Tom has been an inspiration to me and many others.  Had he not taken me under his wing when I joined this group and eased my fears about the procedure, I don't know if I would have had the courage to go ahead with the ablation.  After reading his journal and hearing the story of his successful ablation made me think "If his ablation was successful, maybe there's hope for me too."  

If you would like to read my account of my ablation procedure, click on my MedHelp name and it will bring you to the page with my journal.   I wish you all the best!

Sincerely, Jannie411

Hi Suzanne.  I got your message and replied directly to you.  All of those things you mentioned were my triggers.  However, what actually cased the SVT to initiate was a precisely timed PVC.  The things you mentioned caused the PVCs to fire.  I didn't feel it lurking actually, but with 4 episodes per month, I knoew when I was due for one.  Allergy season was allways a big time for me.  Sneezing and coughing we always  big triggers.

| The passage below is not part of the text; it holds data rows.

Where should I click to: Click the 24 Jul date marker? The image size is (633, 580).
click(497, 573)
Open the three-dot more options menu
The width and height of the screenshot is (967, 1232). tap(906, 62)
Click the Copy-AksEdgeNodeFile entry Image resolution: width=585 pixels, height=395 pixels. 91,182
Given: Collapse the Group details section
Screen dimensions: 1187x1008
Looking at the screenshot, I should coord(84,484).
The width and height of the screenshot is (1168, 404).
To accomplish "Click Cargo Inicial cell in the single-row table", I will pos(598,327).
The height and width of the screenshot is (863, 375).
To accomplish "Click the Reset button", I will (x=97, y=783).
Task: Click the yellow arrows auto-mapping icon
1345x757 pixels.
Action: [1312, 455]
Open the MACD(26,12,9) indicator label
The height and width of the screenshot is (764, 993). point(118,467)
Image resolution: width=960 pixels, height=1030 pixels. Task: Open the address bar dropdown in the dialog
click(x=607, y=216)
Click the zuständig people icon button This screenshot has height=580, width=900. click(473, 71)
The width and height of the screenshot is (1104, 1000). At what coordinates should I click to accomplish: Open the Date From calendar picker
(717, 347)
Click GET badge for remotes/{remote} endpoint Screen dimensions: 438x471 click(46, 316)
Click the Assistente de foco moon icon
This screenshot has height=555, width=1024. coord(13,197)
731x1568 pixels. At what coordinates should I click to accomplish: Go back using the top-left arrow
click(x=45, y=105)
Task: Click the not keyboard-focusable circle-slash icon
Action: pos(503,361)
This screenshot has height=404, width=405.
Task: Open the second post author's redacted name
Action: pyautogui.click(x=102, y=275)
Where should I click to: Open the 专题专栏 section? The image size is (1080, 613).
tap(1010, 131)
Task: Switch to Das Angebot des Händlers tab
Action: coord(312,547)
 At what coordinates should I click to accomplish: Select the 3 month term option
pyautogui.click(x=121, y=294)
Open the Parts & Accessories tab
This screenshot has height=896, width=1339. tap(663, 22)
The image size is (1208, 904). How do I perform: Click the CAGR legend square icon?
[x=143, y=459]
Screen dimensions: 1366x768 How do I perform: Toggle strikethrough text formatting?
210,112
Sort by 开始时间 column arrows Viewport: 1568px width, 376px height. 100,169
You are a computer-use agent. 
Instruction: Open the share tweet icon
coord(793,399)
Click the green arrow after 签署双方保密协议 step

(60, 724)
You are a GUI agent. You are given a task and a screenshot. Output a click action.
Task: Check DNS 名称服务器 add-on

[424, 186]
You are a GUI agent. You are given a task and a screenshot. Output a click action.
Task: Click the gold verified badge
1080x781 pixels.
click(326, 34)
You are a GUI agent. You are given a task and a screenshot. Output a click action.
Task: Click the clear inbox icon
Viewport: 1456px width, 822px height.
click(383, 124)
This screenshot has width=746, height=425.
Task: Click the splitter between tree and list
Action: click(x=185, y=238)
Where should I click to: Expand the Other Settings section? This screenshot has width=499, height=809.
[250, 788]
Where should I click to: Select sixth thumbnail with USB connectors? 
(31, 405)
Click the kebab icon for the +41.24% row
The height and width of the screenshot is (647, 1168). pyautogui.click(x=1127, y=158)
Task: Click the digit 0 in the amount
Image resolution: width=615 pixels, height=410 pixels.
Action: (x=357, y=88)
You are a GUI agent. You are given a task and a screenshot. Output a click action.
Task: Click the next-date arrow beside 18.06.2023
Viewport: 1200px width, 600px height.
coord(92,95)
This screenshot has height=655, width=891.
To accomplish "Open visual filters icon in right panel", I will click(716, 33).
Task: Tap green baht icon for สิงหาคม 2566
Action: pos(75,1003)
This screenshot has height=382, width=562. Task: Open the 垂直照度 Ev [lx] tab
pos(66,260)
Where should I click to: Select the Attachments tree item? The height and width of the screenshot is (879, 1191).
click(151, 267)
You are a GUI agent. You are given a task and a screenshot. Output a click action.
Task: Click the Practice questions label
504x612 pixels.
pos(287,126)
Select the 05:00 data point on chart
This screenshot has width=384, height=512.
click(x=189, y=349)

I told my electrophysiologist on a followup visit that he gave my life back to me.  He kind of brushed it aside, but he actually did.  The thought of when the SVT episode would hit was always in the back of my mind, no matter where I was.  I could be in a restaurant with my wife, 50 miles out in the ocean on our fishing boat, in an airliner, or just sitting at my desk in work.  After 6 months, I'm finally beginning to losing that aprehension of "when's is going to hit".  I've also begun to workout hard again without the concern of an episode starting.  As a former competitive short track speed skater, I use to be in tip top shape working around the SVT.  But after retiring, I started coaching, and put on weight as the episodes increased in frequency.  Now, in just 2 months, I've lost 15 lbs, and one waist size knowing that I can push it hard without starting up an episode.  He really did give me my life back, and I will be forever grateful to both my cardiologist for his gentle persuation and of course to my electrophysiologist who did the actual job.I hope you can find a resolution as well.   AT 60, I now realize what I've heard all the time.  Life is indeed all too short.  For most, they no longer have to carry this millstone as I did for 54 years.  Best of luck to you!